Существует несколько проявлений одностороннего развития. Эта односторонность наиболее выпукло представлена там, где оперируют обобщениями, — в теории литературы и критике. Так обстоит дело и сегодня. Так было и в период засилья догматизма. О новейших проявлениях односторонности я уже писал; не хотелось бы повторяться.
И все же: нет ничего более удручающего, чем наблюдать проявление стадности в литературе. Это всегда свидетельствует о дефиците личностей.
В литературе ничто не заменит личный опыт. Мы можем дать лишь то, что сами пережили, перечувствовали, передумали. Если личный опыт сводить к опыту читательскому, если мы разучились воспринимать действительность иначе, чем только сквозь призму литературного образца, если мы, наконец, игнорируем действительность вне литературы, нас захлестывает литературщина, подражательность и ощутимый дефицит личностей. (Всего заметнее это в поэзии, которая открывает для себя то Превера, то Гинзберга, то С.-Дж. Перса: всякий раз в массовом порядке. Но не только в поэзии. Недавно один молодой и способный автор опубликовал в журнале «Млада творба» пьесу, которая совершенно очевидно являет собой жалкий слепок с Бекетта вкупе с Ионеско. Молодая критика, в других случаях весьма взыскательная, на сей раз деликатно молчит. По каким соображениям?)
Я не настолько наивен, чтобы вообще исключать литературные влияния. Я знаю, что в этом смысле литература обладает очень чувствительным осязанием. Осязать, а не рядиться в чужое платье.
Какие наиболее значительные с точки зрения развития словацкой литературы линии были прерваны вследствие культа личности?
Словацкая литературная критика и теория — и не только молодая и не запятнавшая себя, а и та, которая как раз совершила «паломничество из Эфеса в Дамаск» («Обращение Павла», как выразился поэт Андрей Плавка), над, под и прямо в самом тексте призывает к переоценке литературы межвоенного периода. Хоть бы поскорей начинали! Пока налицо лишь первые неумелые шаги. Предполагаю, переоценка литературы межвоенного двадцатилетия будет проведена столь радикально, что с исторической карты исчезнет реалистическая литература. Чтобы немного погодя вновь было к чему призывать.

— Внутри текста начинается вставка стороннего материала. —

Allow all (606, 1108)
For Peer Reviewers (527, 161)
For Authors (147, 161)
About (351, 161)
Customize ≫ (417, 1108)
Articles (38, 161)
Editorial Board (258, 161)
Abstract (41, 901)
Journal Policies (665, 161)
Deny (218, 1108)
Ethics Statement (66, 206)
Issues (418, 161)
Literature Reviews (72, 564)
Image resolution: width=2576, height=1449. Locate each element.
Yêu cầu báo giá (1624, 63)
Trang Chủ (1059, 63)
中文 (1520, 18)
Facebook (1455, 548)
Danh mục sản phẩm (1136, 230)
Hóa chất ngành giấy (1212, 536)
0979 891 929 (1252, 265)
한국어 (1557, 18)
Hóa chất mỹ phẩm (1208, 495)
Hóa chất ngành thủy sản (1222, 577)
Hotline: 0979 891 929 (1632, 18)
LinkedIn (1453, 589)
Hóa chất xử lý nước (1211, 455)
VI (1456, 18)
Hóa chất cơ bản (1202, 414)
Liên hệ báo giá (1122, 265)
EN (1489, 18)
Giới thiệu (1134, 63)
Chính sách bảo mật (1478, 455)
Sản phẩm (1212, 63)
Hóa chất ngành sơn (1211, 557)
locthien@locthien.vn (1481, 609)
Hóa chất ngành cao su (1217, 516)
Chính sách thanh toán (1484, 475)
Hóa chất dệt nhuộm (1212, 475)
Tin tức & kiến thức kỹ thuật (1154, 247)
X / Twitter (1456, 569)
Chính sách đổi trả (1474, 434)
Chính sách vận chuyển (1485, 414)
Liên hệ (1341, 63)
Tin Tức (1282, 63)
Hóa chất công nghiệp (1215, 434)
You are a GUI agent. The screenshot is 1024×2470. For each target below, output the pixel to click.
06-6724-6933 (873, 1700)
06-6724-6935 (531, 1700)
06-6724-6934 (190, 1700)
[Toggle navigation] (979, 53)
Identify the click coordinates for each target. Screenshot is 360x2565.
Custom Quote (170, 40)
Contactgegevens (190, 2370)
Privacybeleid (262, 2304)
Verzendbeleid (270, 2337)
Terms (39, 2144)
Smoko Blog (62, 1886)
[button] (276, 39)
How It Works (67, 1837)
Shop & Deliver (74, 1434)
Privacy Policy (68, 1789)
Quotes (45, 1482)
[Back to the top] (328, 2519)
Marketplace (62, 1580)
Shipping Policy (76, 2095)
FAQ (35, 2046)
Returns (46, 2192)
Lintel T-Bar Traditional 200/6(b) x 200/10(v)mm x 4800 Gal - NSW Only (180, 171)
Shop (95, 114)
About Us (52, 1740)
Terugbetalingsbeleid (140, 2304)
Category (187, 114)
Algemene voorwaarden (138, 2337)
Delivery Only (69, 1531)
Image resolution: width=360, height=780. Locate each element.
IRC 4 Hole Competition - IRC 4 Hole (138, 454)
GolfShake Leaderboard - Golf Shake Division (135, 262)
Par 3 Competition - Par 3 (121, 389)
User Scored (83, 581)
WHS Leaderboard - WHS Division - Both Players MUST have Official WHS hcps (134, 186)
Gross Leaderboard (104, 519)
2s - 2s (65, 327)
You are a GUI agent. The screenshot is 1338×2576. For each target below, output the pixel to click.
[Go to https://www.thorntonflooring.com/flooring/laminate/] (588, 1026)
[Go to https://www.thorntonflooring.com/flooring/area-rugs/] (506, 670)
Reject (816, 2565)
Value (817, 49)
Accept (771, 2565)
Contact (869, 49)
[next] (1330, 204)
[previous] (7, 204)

Мне приходилось читать, что от этой переоценки ожидается мощный импульс для новой литературы. Сомневаюсь, что так будет. Если иметь в виду прозу, то лишь в отдельных случаях (Й.-Ц. Гронский[21]) можно ожидать подлинного воскрешения; в прочих это будет эксгумация трупов.
В ряде отношений «значительные для развития литературы линии» были действительно прерваны: но лишь в одном — трагически. Я имею в виду известную историю с «Давом»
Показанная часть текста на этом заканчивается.